This is quite a big exercise to complete. I mentioned today that you paint the sky first and you can paint distant trees. This gives you the shape of the upper flowers (negative space). You can go back as I did when the painting is three quarters finished and increase the palette on both the sky and trees. This all depends on your perception of tone: if you paint in light tones do not follow that procedure.
Remember to use a range of reds of the flowers from cadmiums to purples. If you only use one red it looks flat. A Good Palette: Cadmium Red, Brilliant Red, Spectrum Red. Add a small proportion of blue to the darkest red to make
a purple and use this at the base of the flowers where they meet the stem.
Trichomes a plant hair or outgrowth from the epidermis, these are fun to complete! Take a fan brush (appropriate size) wet edge and apply to white gouache. These trichomes are all over the plant stem and buds to protect them from getting eaten by insects.
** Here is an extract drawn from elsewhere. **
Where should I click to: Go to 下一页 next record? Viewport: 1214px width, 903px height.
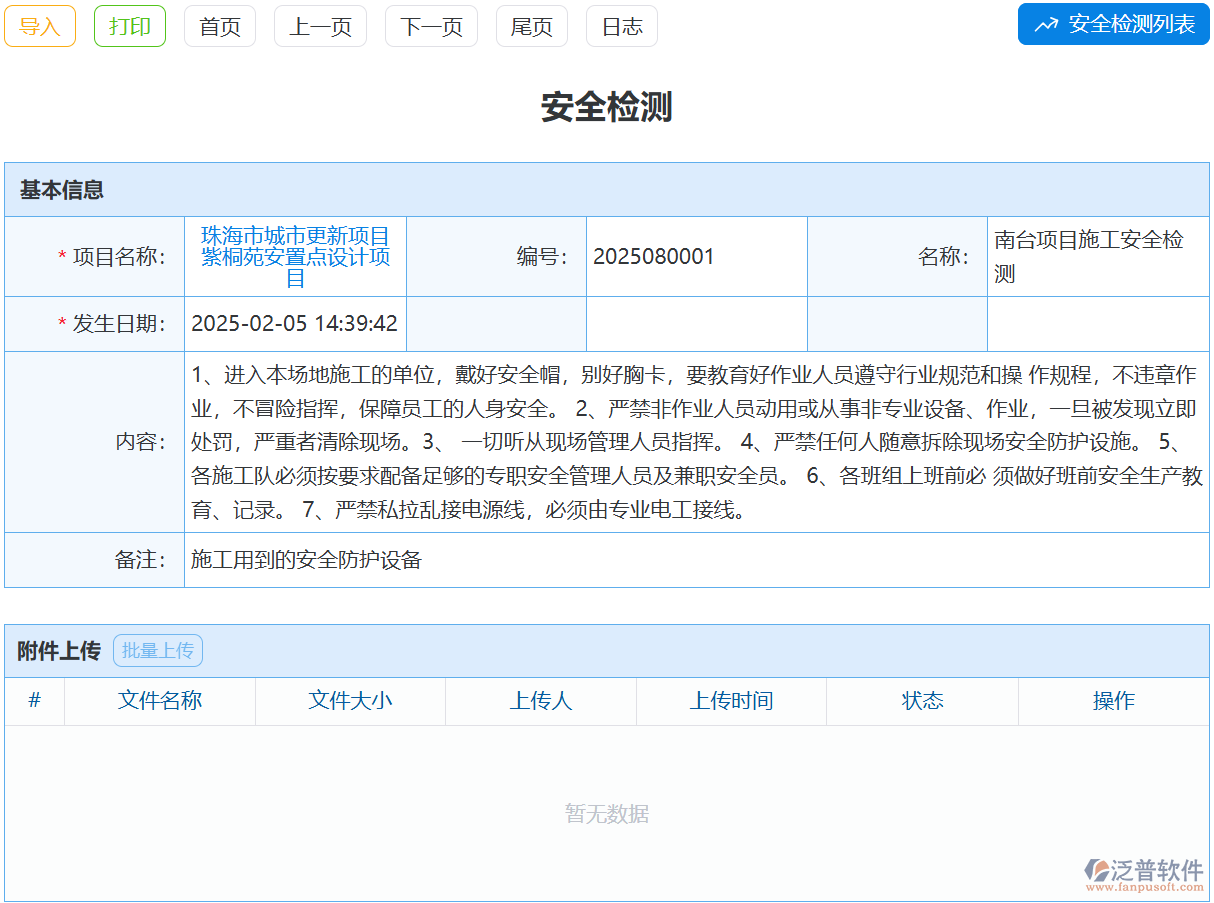431,26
Apply the white (last thing you do in this painting) over the stems and buds, use a short brush stroke.
The foreground background, use wet on wet and apply all the colours in your palette that you have used. This is the practical way that any artist works to use up the remainder of a palette.
You will need to increase the tone of the stems in the foreground.
I worked on this painting all afternoon in the garden. Get way to spend a sunny afternoon!